Я вышла на залитую солнцем площадь. Новехонькие водосточные трубы ослепительно блестели в его лучах. Площадь кишела людьми, машинами; движение казалось еще более оживленным рядом со страшными, мертвыми развалинами, громоздившимися вокруг. Так жизнь превозмогала смерть, не изгладившуюся лишь из памяти тех, кому не дано забыть.
И тут настала смена…[22]
Я живу в Варшаве с тридцати четырех лет, все в том же доме, на той же улице. Я прожила здесь большую часть своей жизни, и здесь появилась большая часть моих литературных работ. Прожить так долго на одном месте, когда другие за свою жизнь переменят десятки стран, городов и квартир, — на первый взгляд скучно и однообразно. А, однако, если бы я написала повесть, не выходя за пределы истории этого дома, то оказалось бы, что это патетическая история города, история Польши, наконец, история человека во всех проявлениях его судьбы — личной и общественной. В событиях здесь не было бы недостатка. Возьмем хотя бы только вид из окон комнаты, в которой я работаю. Сколько раз за истекшие годы, глядя в окно, я повторяла, как припев, слова стихотворения Мицкевича «Сон» (из Байрона): «И тут настала смена сцен в моем виденье...»

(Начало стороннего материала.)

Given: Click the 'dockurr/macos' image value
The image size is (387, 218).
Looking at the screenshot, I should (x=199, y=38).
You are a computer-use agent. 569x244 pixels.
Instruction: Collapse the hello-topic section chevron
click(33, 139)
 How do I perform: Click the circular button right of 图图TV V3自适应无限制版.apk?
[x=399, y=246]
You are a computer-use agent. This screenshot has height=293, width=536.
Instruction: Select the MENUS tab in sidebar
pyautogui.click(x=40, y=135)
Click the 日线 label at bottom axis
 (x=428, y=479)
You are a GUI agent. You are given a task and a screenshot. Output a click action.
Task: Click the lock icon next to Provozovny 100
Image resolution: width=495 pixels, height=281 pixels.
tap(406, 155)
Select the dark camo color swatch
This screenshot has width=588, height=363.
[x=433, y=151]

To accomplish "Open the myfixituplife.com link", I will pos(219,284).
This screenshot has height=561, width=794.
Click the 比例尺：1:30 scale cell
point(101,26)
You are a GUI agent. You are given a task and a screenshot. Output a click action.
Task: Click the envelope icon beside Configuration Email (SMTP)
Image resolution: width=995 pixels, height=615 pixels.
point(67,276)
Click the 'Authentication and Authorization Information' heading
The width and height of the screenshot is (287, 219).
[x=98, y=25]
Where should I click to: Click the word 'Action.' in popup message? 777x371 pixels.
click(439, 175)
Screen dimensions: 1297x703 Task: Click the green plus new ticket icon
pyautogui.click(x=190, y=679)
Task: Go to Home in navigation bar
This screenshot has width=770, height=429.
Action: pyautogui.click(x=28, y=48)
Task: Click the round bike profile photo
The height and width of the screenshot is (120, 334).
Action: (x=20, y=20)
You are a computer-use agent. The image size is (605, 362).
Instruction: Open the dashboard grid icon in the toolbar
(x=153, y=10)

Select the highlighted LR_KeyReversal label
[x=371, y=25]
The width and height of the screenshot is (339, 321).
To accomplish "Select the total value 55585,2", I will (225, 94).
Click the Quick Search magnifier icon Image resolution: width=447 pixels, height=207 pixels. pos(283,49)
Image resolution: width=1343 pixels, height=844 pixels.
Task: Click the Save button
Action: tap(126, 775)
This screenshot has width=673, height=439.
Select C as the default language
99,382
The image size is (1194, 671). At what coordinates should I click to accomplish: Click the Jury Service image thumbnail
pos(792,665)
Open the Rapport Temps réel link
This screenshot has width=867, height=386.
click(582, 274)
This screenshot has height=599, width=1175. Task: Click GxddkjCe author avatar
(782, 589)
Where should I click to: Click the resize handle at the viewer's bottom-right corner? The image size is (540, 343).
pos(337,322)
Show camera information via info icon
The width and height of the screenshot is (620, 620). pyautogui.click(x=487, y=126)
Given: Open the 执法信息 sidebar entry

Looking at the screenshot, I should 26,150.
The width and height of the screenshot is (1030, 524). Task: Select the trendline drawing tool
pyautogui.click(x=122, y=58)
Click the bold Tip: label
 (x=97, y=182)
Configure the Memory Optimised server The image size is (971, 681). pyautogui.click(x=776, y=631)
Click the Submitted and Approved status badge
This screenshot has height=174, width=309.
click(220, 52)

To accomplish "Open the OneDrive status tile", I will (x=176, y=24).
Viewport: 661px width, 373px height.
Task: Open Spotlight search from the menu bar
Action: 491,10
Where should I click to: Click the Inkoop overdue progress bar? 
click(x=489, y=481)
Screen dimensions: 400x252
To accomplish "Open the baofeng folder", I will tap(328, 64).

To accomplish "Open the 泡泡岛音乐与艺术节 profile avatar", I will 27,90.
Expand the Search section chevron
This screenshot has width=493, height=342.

Итак, расскажем историю этого вида.
1
Не так давно перед моими окнами стояли три домика, втиснутые между зданием школы некогда имени Ронталера и задами домов на улице Польной, а с другой стороны — между концом Явожинской и боковыми фасадами домов тогдашней улицы 6-го Августа. Мне виден был первый домик. Два других были скрыты им, и только позже я совсем случайно обнаружила их существование. Домик против моих окон был типичным дворянским особнячком, каких множество встречалось еще в начале этого века. Крыша из старинной рифленой черепицы, отливавшей всеми оттенками багрянца, по десять окон вдоль фасада на первом и втором этажах, деревянная веранда красивого пепельного от старости оттенка — все это плотно заросло диким виноградом, вползавшим на алую крышу и так обвившим окна, что они поблескивали среди зелени, как озерца в прибрежных зарослях. От домика тянулся вплоть до моих окон густой сад, полный фруктовых деревьев, цветов и огородных грядок, возделываемый тщательно и любовно. Сбоку у стен школы стояли низенькие хозяйственные пристройки, отделенные от сада решеткой. Там кудахтали куры, пели петухи, крякали утки и временами даже хрюкал поросенок. В саду, конечно, была и собака, которую время от времени меняли. Шпиц, борзая, волкодав, такса — я знала их всех и так же знала на память лица и фигуры женщин, по большей части старых, которые копошились возле домашней птицы либо ходили по саду. Это был почти деревенский уголок — тут царила тишина, верхушки груш весной цвели, а осенью золотились плодами на уровне моих окон. Правда, тут же рядом находилось здание школы, шумной и многоголосой, открытой целый день. Но я привыкла к этому ежечасно возникавшему шуму, который разбивался о забор садика, как назойливая волна о стойкую плотину. Я не слышала его — я слушала благоуханную, зеленую или заснеженную тишину сада, она была так велика, что опускалась, подобно модератору, на весь городской шум. Так длилось долго, пока не «настала смена сцен в моем виденье».